In this section, summer squash varieties will be limited to zucchini, yellow squash (crooked and straight), pattypan which is also call scalloped and scallopini. Because summer squash is immature, the skin is very thin and susceptible to damage. Handle with care. The average family only needs to plant one or two of each variety. Over planting usually leads to hoards of huge inedible fruit and/or scouring the neighborhood for people to take the surplus.
To store summer squash, harvest small squash and place, unwashed in plastic bags in the crisper drawer of the refrigerator. Wash the squash just before preparation. As with most vegetables, water droplets promote decay during storage. The storage life of summer squash is brief, so use within two to three days.
Squash blossoms are edible flowers, raw or cooked. Both summer and winter squash blossoms can be battered and fried in a little oil for a wonderful taste sensation. Harvest only the male blossoms unless the goal is to reduce production. Male blossoms are easily distinguished from the female blossoms. The stem of the male blossom is thin and trim. The stem of the female blossom is very thick. At the base of the female flower below the petals is a small bulge, which is the developing squash.
Always leave a few male blossoms on the vine for pollination purposes. There are always many more male flowers than female. Harvest only the male squash blossoms unless you are trying to reduce production. The female blossom can be harvested with a tiny squash growing at the end and used in recipes along with full blossoms. Use the blossom of any variety of summer or winter squash in your favorite squash blossom recipe.
Use pruning shears or a sharp knife to cut squash blossoms at midday when the petals are open, leaving one inch of stem. Gently rinse in a pan of cool water and store in ice water in the refrigerator until ready to use. The flowers can be stored for a few hours or up to 1 or 2 days. If you’ve never eaten squash blossoms, you are in for a treat. A recipe for Stuffed Squash Blossoms is in the recipe portion of this section.
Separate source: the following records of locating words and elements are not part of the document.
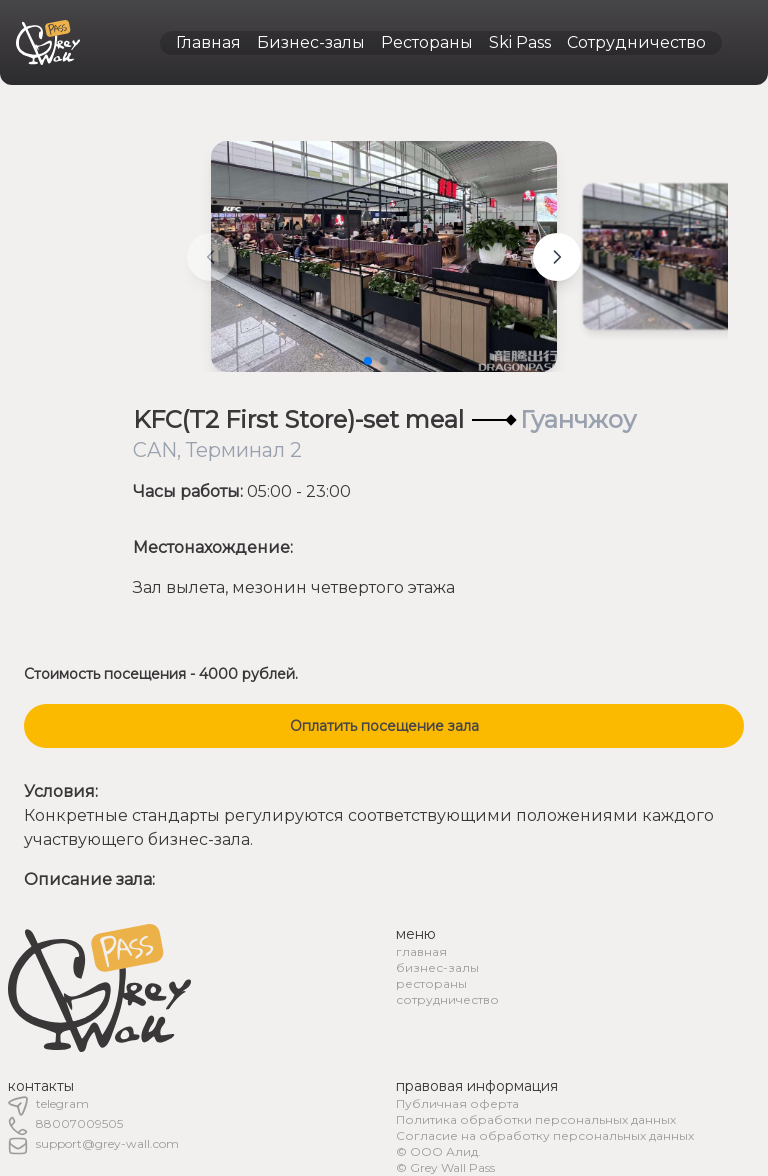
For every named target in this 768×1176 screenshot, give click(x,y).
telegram (62, 1103)
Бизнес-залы (311, 42)
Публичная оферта (457, 1103)
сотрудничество (447, 999)
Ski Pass (520, 42)
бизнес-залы (437, 967)
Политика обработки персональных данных (536, 1119)
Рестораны (427, 42)
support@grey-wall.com (107, 1143)
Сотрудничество (636, 42)
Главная (208, 42)
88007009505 (79, 1123)
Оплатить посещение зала (384, 726)
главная (421, 951)
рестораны (431, 983)
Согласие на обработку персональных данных (545, 1135)
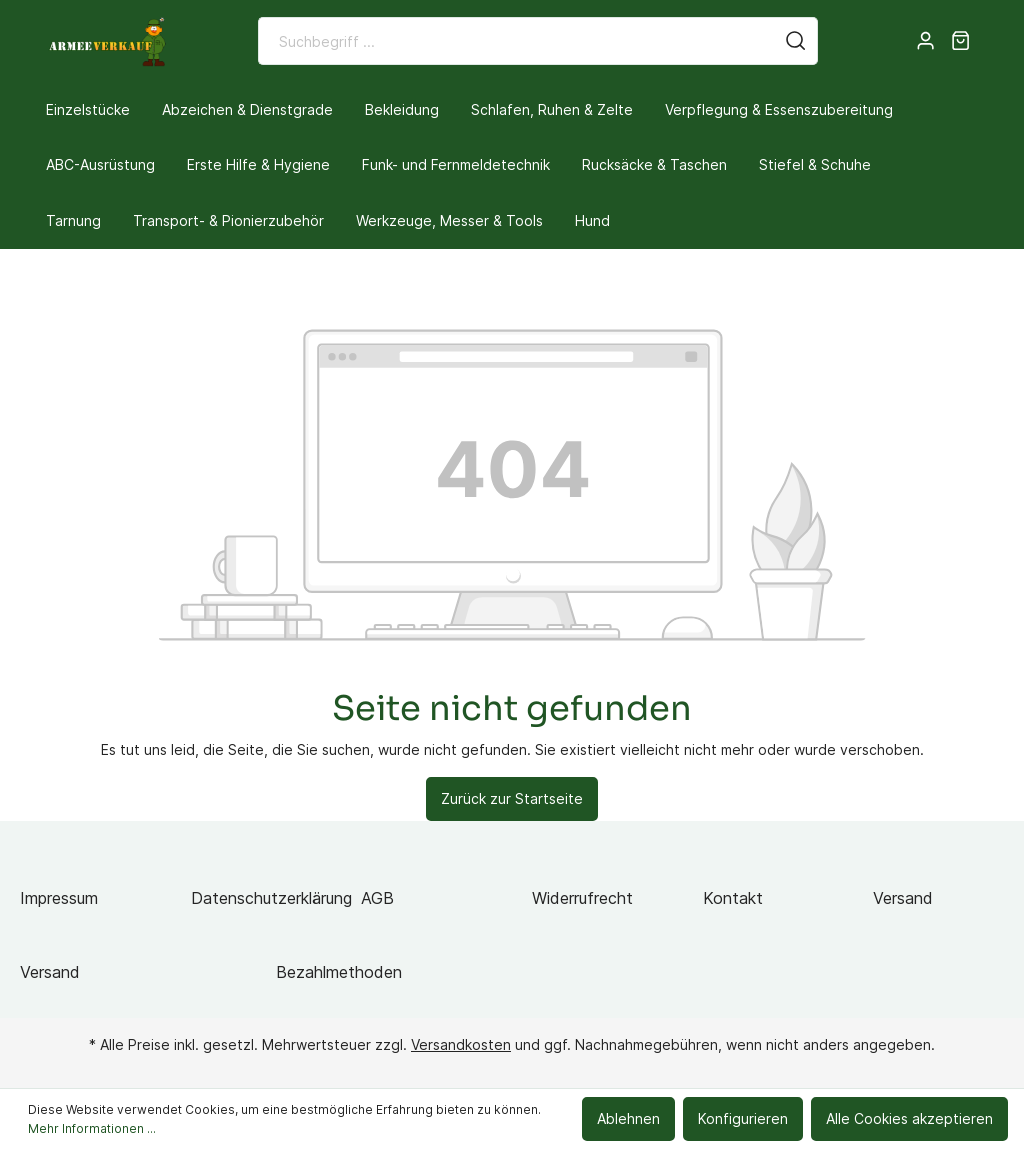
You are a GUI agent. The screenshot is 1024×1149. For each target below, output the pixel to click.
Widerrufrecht (582, 898)
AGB (377, 898)
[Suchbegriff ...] (516, 41)
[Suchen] (796, 41)
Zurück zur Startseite (512, 798)
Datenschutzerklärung (271, 898)
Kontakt (733, 898)
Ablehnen (628, 1118)
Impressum (59, 898)
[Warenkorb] (960, 41)
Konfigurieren (743, 1118)
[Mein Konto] (925, 41)
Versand (903, 898)
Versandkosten (461, 1044)
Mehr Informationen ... (92, 1128)
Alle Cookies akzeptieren (909, 1118)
Because summer squash is immature, they are considerably lower in nutritional value than their winter counterparts. Generally, there is little variation in nutritional value between varieties. The peel is where many of the nutrients hide, so never peel summer squash.
Preparation & Serving
Summer squash can be grilled, steamed, boiled, sauteed, fried or used in stir fry recipes. They mix well with onions, tomatoes and okra in vegetable medleys. Summer squash can be used interchangeably in most recipes. Tinybaby squash can be used as appetizers, or left whole and sauteed with other vegetables.
Don’t waste male squash blossoms by leaving them in the garden. If you do not have the time or inclination to prepare them separately, toss them in the salad bowl or add to any squash preparation.
Cooking summer squash seeds, like pumpkin seeds, are delicious.
Canning is not recommended because the tender summer squash will simply turn to mush during processing, unless you are making pickles. Zucchini can be substituted for cucumbers in some pickle recipes. The results are especially good in your favorite recipes for Bread and Butter Pickles.
Blanch and freeze cubes or slices of summer squash or grate and freeze Zucchini, unblanched for making Zucchini bread. The best way to use over grown (10 to 12 inches) zucchini is to grate it and use in zucchini bread. Cut the squash in half lengthwise and cut away the seedy middle section. Wash, grate and freeze in one cup portions. Use zip closure freezer bags or rigid freezer containers leaving 1/2 inch head space. Over size zucchini can also be used to make canned zucchini chutney. The over 12-inch monsters should go on the compost heap.